In order to even out the expression of genes on the X chromosome, females undergo a process called X chromosome inactivation (XCI), in which one of two X chromosomes is silenced. Gene expression is the process by which information in a gene is synthesized to create a working product, such as a protein.
“[X chromosome inactivation] ensures that females express similar dosages of X chromosome gene products as males do,” Sika Zheng, PhD, an assistant professor of biomedical sciences at the University of California Riverside School of Medicine and corresponding author of the study, said in a press release. “This inactivation ensures, too, that like males, females have a balanced expression between the X chromosome and autosomes — chromosomes that are not sex chromosomes.”
However, so far, the mechanisms behind X chromosome inactivation have remained unknown.

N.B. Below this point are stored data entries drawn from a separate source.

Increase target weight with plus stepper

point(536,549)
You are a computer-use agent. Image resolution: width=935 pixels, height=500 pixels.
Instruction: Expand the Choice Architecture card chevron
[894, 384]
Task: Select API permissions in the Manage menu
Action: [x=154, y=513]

Now, researchers led by Zheng have found that X chromosome inactivation involves RNA splicing in a gene called XIST that is only found in a female’s inactive X chromosome.
RNA splicing is the process by which introns (the gene sequence that does not code for a protein) are removed to create a final messenger RNA molecule containing the gene sequence that provides instructions to make proteins.
Using embryonic stem cells from female mice, the team found that an RNA splicing event takes place in the XIST gene before X chromosome inactivation in one of the X chromosomes. As such, RNA splicing in XIST could be the trigger to initiate X chromosome inactivation.
Of note, embryonic stem cells are derived from undifferentiated cells found in embryos and are able to grow, or differentiate, into any type of cell of the adult body.
While embryonic stem cells remained in an undifferentiated state (two X chromosomes still active), XIST was not spliced and remained inactive. However, once these cells began to differentiate, XIST was spliced and became functional, triggering the process of X chromosome inactivation.
“The splicing mechanism is fundamental to understanding trait inheritance in females,” Zheng said. “If we could manipulate which X chromosome to inactivate through splicing, we might be able to alter females’ expression of their genetic traits and their susceptibility to diseases without altering their genomes. Regulating XIST transcription [DNA conversion into RNA, the template for the production of a protein] has been at the center of this research field for a long time. Our discovery should draw scientists’ attention to splicing.”
Understanding these genetic mechanisms could allow researchers to understand and counteract some disorders caused by genetic mutations in the X chromosome, including Rett syndrome.